Cia Laica narra histórias reais de abandono infantil em “Vozes de abrigo”

Cia Laica chama atenção para as histórias de crianças em situação de abandono nas cidades de Joinville e Fortaleza

O pai do menino chega um pouco diferente em casa… Fala grosso, está agitado, profere palavras em um tom mais alto. Vendo o clima de tensão se instalar dentro da casa, a mãe decide que o melhor é colocar o filho dentro de um armário para protegê-lo. O menino fica lá durante horas. Quando sai, acredita que passou por ali uma chuva. Só que as gotas que molharam o chão tem cor. São gotas vermelhas. Uma chuva diferente e nenhum sinal dos pais.

Essa é uma das histórias de “Vozes de abrigo”, da Cia Laica, um musical apresentado nas Ruínas de São Francisco, durante a programação do Festival de Curitiba, na quarta-feira (6). Foi a última apresentação da peça que é uma produção da companhia de teatro curitibana nascida na Faculdade de Artes do Paraná, em 2015.

Abandono

Recheado de metáforas e embaladas com canções populares e autorais, a Cia Laica sensibilizou a plateia e chamou atenção para as histórias de crianças em situação de abandono e que vivem em abrigos nas cidades de Joinville e Fortaleza.

O cenário misturou elementos lúdicos como nuvens, muitos tecidos e um carro de madeira que facilmente se transformava em um armário. Esses elementos sofriam metamorfoses para criar os diferentes ambientes em que as crianças vivenciaram suas histórias reais.

Sem nome

O uso de metáforas dá o tom suave para a narração de duras e tristes histórias vividas pelos personagens. Um deles é um menino, sem nome, que nasceu no sítio. Devido à crença popular da região, não é permitido que uma criança receba nome se não for batizada.

Os anos se passam e o menino cresce sem um nome, sendo chamado simplesmente de menino.
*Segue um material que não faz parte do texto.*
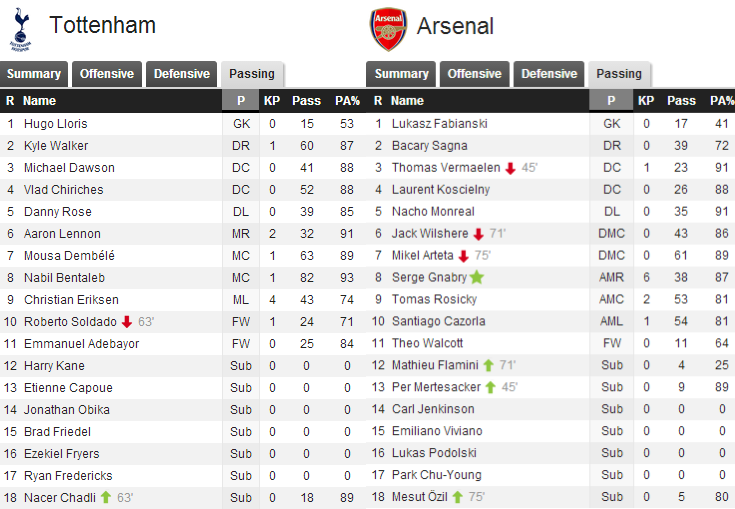
Task: Click red substitution arrow beside Roberto Soldado
Action: [127, 322]
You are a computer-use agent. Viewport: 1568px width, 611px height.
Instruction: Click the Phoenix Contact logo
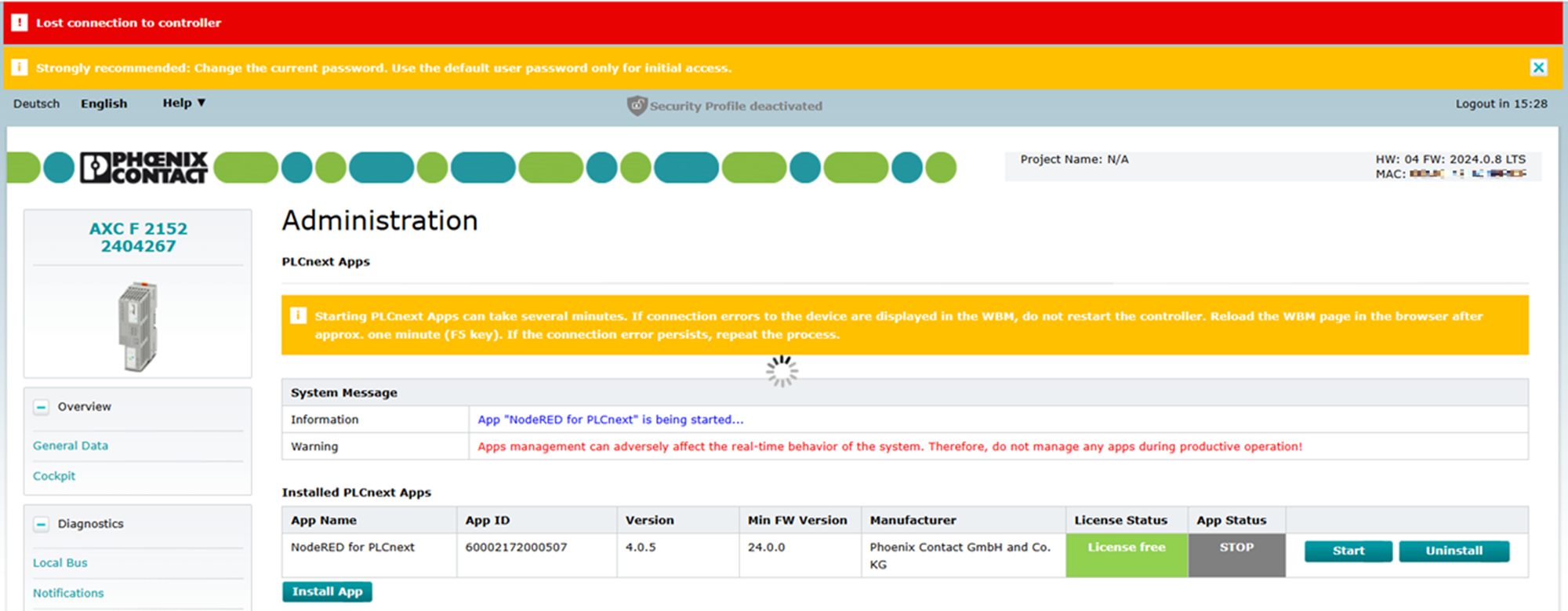coord(144,167)
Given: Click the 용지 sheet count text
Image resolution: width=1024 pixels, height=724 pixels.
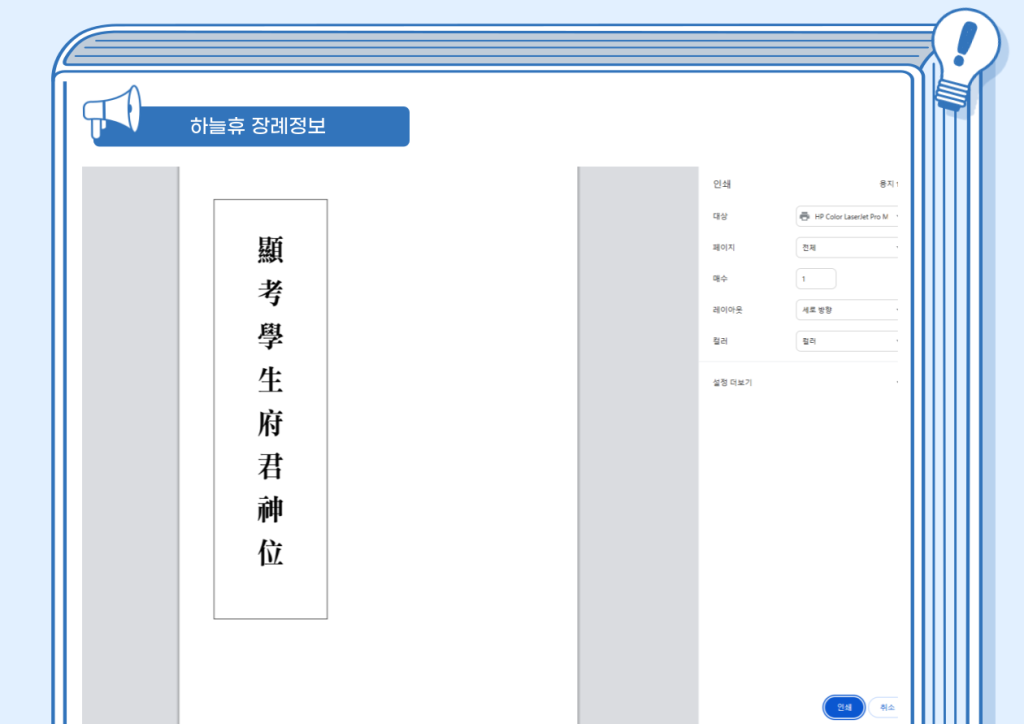Looking at the screenshot, I should click(888, 184).

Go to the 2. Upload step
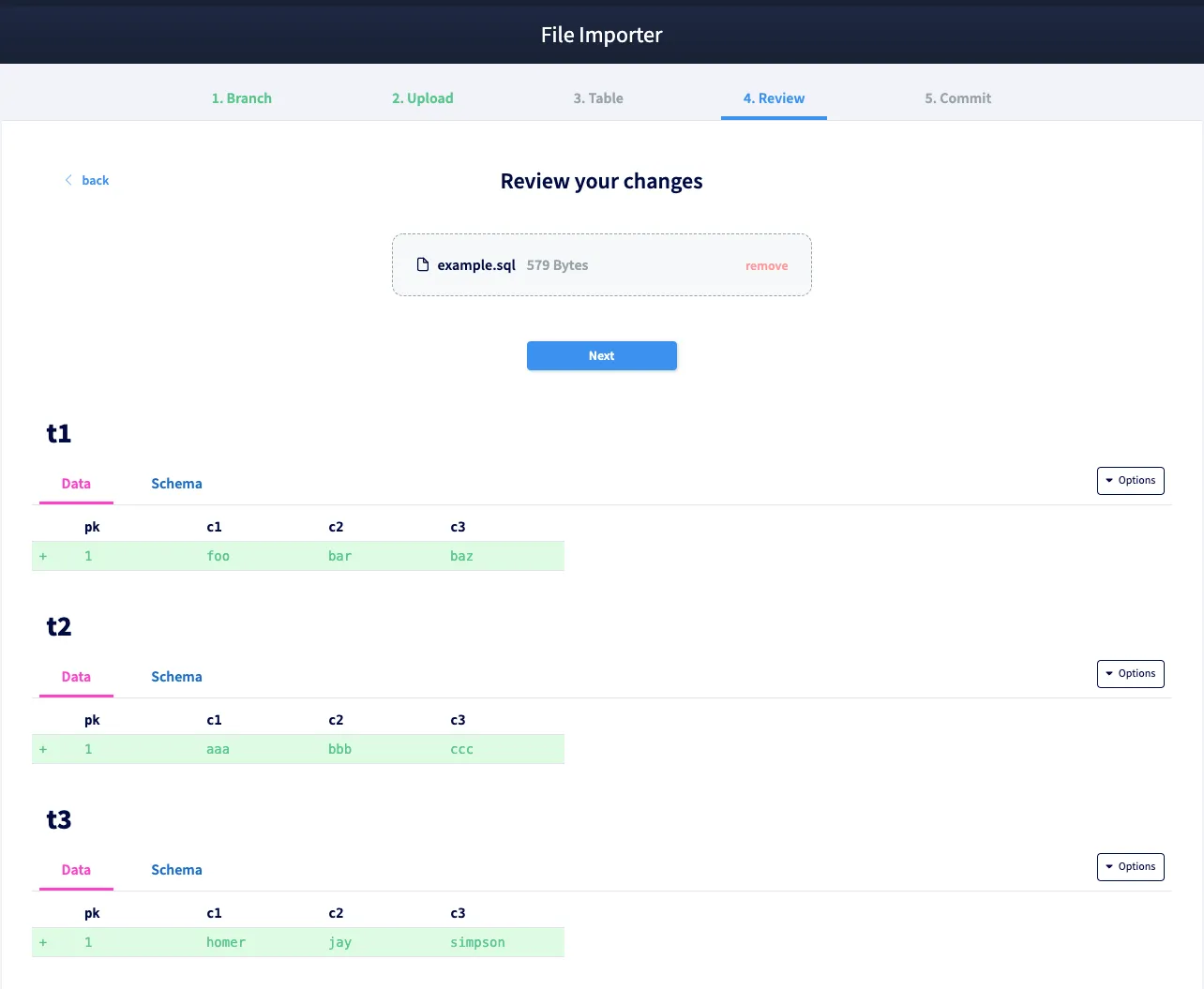422,98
Em um dia de festa na cidade, seu pai o leva para ver os fogos de artifício que coloriam o céu. De repente, o menino se vê sozinho em meio à multidão. Procura pelo pai desesperadamente. Já é tarde. O menino é abandono ali, sem nome, sem pai, sem identidade.

“Autoninar”

Em determinada cena, uma das atrizes canta a cantiga “Tutu Marambá”, os demais atores deitam no chão e com o embalo da canção de ninar reproduzem uma cena muito comum presenciada nos abrigos: o ato de se “autoninar”, onde as crianças são responsáveis para se colocarem na cama, se acalentarem e, enfim, dormirem.

O elenco alterna momentos em que dão vida aos bonecos com as inserções da presença dos próprios atores e atrizes dentro do roteiro, utilizando músicas, efeitos sonoros e luzes que eles mesmos conduzem.

É o que acontece quando uma das atrizes representa uma boneca de pano e, com o auxílio dos colegas de cena, ganha vida se transformando na Pequena Vendedora de Fósforos, personagem do clássico conto infantil.

Durante o processo de pesquisa para o desenvolvimento da peça, o diretor Fábio Nunes Medeiros ouviu das próprias crianças histórias infantis populares e, tanto em Joinville quanto em Fortaleza, o conto da Pequena Vendedora de Fósforos foi diversas vezes narrado pelas crianças dos abrigos.

Aviõezinhos de papel

Com a cantiga final, os atores jogaram aviões de papel na plateia que, aos poucos, foram sendo recolhidos pelo público.

Fui buscar o meu aviãozinho caído no chão. No papel, vi o desenho de uma criança brincando em um jardim e com letras grandes e tortas estava escrito: “Me leva pra casa?”. As lágrimas vieram à tona e a certeza de adotar se firmou ainda mais no meu coração.